Synthetic mini-protein binders may provide a new class of drugs
Scientists at the University of Washington (UW) have designed mini-protein binders on a computer platform, which are not naturally occurring and may potentially be possible drug candidates.
“These mini-protein binders have the potential of becoming a new class of drugs that bridge the gap between small molecule drugs and biologics. Like monoclonal antibodies, they can be designed to bind to targets with high selectivity, but they are more stable and easier to produce and to administer,” said David Baker, professor of biochemistry at the University of Washington School of Medicine and director of the UW Institute for Protein Design, who led the multi-institutional research project.
The study, which has been published by the journal Nature, used a computer platform, Rosetta, that was developed by Baker and colleagues to design thousands of short proteins that were predicted to bund tightly to the molecular target. As a result of the short length of the proteins (only 40 amino acids) they have a high level of stability and can be stored without refrigeration.
When previously created, protein-binder drugs were usually re-engineered versions of naturally occurring proteins. As these newly designed mini protein-binders are original molecules, it is possible to tailor them to fit targets more tightly and can be modified and refined more easily.
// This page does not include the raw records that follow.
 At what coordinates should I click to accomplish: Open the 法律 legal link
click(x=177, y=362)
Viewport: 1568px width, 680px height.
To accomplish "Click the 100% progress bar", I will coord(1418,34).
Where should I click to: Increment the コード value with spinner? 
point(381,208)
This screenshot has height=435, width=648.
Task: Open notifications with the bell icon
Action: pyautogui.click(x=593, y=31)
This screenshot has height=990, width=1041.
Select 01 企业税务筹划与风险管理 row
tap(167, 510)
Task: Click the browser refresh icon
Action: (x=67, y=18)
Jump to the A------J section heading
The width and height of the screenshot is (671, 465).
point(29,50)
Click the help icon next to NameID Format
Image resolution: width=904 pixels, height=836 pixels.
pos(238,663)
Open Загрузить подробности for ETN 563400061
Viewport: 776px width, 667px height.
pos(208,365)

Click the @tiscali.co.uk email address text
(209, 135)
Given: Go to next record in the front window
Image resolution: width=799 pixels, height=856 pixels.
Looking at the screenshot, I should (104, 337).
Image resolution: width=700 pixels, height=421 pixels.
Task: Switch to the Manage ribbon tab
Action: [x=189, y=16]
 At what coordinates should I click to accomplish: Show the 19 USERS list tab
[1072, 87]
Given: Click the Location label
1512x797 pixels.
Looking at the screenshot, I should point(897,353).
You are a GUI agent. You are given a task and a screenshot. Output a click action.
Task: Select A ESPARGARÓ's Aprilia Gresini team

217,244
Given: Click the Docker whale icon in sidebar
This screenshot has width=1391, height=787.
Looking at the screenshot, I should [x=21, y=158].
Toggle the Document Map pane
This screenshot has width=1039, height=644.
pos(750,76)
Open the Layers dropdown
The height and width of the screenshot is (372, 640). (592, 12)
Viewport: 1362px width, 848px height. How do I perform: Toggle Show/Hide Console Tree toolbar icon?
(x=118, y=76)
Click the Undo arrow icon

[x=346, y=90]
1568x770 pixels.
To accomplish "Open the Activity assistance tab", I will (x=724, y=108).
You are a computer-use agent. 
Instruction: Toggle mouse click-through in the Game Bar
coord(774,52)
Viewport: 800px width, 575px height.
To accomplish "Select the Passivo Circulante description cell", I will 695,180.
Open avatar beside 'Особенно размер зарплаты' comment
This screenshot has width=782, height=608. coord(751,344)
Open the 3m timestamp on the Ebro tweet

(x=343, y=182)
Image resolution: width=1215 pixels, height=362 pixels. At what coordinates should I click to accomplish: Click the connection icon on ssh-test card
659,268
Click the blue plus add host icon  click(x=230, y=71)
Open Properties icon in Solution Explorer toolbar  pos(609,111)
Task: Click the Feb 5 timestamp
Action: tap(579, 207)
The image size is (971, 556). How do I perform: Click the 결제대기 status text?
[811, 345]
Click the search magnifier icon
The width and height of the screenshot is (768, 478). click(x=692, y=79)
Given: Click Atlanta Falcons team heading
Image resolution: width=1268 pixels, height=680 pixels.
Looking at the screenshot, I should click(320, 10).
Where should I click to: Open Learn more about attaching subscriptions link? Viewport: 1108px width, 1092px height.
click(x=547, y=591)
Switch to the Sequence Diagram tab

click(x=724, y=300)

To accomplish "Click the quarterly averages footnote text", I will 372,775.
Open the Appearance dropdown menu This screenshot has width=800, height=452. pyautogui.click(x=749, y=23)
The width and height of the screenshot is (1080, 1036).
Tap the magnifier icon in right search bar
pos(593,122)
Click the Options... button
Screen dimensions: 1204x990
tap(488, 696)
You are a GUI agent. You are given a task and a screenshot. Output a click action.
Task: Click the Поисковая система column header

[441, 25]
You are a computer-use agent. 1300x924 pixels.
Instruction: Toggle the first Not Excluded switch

In this study, two sets of proteins were designed — one set to prevent influenza from invading cells and the other to bind and neutralise a nerve toxin from botulism. Using Rosetta, the team identified amino-acid sequences of thousands of short proteins that would fit and bind to the influenza and botulinum targets. Then they created short pieces of DNA that coded each of these proteins, grew the proteins in yeast cells and examined how tightly they bound to the targets.
With this method, the researchers were able to design and test 22,660 proteins, from which more than 2,000 were found to bind to the targets with a high affinity.
In evaluating the proteins that bound to the target the best, it was found that the anti-influenza proteins neutralised viruses in cell culture and the others prevented the botulinum toxin from entering brain cells.
When using one of the proteins in a nasal spray on mice, the team found that it completed protected the subject from flu when administered before or up to 72 hours after exposure.
Additionally, the team reported that when testing a subset of proteins, stability was demonstrated and high temperatures were not found to inactivate them either, unlike antibodies.